| Task details |
Going down the listing below, print exactly each line from the one with "Given: Open the binding post thumbnail image" up to and including the one with "Viewport: 541px width, 492px height.", and skip the rest.

| Records shown |
[Start of Attachment]

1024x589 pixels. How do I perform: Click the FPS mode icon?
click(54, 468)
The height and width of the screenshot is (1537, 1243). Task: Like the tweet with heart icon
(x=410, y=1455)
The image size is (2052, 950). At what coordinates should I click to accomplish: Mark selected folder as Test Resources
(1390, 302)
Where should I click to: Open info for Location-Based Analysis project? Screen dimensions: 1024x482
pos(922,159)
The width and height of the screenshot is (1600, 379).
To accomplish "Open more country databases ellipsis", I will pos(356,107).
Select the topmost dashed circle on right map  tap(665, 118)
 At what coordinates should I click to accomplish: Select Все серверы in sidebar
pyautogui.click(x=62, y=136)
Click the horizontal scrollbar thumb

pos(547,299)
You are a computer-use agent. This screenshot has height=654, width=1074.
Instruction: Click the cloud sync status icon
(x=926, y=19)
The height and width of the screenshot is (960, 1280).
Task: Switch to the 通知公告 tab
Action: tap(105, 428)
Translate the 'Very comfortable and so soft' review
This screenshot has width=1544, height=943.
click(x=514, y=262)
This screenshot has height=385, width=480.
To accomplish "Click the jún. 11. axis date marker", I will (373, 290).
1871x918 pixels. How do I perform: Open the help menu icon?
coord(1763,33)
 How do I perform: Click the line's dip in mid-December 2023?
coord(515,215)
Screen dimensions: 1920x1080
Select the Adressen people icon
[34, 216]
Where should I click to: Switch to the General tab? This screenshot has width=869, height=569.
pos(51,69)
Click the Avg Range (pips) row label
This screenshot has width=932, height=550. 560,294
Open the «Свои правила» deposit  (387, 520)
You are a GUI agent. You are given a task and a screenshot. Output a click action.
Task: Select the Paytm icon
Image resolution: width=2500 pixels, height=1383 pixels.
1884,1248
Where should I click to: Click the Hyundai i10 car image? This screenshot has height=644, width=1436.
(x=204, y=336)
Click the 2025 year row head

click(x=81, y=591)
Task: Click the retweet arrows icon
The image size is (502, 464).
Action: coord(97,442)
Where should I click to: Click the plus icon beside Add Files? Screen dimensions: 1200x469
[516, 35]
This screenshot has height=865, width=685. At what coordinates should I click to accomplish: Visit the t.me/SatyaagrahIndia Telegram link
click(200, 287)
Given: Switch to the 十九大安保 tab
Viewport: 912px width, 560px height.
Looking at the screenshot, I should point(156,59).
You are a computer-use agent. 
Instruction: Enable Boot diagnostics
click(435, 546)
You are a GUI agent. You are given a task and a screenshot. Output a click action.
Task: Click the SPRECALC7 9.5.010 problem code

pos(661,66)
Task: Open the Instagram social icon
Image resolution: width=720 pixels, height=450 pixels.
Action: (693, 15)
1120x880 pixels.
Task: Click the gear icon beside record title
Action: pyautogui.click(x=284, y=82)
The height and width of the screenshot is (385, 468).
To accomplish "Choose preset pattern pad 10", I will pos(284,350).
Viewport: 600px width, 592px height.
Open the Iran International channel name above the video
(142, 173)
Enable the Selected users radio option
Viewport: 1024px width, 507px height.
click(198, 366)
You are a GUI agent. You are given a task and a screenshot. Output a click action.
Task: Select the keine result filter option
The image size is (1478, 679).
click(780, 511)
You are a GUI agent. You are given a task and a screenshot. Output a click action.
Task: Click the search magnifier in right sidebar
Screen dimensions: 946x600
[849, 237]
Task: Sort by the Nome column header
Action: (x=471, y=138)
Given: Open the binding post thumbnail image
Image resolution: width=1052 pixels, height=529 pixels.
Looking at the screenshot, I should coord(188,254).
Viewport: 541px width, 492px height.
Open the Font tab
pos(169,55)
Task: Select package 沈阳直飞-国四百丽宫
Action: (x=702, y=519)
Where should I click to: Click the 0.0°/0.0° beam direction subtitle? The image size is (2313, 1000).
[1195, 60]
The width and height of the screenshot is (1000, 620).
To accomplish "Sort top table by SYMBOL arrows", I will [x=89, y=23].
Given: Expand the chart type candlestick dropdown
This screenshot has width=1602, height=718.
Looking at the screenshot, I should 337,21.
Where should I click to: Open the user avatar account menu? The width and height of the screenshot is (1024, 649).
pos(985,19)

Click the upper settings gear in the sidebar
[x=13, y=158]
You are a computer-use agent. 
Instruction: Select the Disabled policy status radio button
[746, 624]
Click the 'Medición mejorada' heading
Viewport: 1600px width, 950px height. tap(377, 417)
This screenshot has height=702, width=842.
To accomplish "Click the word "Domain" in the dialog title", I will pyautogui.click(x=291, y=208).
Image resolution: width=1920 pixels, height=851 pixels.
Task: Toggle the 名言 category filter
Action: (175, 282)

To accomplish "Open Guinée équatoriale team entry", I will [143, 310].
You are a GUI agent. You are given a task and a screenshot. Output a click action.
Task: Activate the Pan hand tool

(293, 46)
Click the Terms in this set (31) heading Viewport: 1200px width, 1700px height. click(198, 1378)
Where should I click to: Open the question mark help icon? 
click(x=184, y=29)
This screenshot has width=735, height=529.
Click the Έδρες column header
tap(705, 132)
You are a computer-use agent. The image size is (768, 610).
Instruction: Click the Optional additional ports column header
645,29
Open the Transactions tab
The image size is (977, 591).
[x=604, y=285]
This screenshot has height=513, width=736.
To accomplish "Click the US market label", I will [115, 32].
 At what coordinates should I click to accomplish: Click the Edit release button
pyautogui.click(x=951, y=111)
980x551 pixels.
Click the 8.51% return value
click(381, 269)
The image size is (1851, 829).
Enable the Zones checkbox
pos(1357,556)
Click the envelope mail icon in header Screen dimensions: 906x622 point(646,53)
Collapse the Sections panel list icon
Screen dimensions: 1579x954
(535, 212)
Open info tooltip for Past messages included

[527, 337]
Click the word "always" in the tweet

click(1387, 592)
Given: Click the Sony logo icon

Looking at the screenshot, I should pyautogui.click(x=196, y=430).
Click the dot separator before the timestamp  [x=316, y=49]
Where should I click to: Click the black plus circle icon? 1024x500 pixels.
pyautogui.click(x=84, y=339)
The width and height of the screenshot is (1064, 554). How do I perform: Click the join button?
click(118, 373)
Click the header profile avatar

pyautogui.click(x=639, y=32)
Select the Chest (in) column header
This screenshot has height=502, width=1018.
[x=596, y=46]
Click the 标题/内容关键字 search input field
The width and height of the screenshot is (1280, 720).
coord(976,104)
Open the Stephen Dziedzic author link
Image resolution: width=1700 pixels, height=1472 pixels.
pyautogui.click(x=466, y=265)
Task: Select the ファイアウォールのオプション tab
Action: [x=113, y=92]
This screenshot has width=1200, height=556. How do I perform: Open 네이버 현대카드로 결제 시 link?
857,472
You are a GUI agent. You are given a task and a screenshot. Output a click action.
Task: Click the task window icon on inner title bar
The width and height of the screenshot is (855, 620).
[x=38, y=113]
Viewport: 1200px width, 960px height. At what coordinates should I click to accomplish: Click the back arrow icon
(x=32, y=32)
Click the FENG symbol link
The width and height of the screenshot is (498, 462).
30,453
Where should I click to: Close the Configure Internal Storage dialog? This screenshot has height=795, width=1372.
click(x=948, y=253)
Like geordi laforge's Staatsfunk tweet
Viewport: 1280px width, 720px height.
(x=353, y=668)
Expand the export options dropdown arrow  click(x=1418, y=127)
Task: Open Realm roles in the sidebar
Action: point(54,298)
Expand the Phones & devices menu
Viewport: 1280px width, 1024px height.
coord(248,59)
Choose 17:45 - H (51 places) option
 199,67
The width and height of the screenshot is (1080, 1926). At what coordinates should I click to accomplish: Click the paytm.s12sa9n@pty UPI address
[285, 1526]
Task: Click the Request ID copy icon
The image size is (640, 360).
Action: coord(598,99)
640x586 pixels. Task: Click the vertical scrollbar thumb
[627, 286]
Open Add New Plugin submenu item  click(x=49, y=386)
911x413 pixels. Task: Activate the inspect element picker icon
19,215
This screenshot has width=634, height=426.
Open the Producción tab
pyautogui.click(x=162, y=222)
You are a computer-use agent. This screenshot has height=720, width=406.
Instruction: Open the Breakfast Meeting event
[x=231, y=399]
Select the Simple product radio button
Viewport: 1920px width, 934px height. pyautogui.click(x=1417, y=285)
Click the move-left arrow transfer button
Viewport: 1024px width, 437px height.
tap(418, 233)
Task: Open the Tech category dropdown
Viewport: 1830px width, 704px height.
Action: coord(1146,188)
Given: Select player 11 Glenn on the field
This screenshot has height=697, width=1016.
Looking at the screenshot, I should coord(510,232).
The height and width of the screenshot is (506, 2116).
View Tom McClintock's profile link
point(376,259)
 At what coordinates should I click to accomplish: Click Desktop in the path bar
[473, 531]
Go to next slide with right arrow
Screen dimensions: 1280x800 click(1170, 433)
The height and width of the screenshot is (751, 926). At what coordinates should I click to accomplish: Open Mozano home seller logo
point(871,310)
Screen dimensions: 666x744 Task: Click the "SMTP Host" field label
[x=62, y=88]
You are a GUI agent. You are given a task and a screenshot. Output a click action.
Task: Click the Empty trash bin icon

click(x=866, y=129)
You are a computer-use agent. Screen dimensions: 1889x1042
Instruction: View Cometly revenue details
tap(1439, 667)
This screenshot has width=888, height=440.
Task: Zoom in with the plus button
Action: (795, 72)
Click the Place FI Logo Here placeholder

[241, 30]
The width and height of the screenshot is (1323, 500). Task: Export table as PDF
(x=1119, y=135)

[End of Attachment]

| Result below |
Given: Open the binding post thumbnail image
Image resolution: width=1052 pixels, height=529 pixels.
Looking at the screenshot, I should coord(188,254).
Viewport: 541px width, 492px height.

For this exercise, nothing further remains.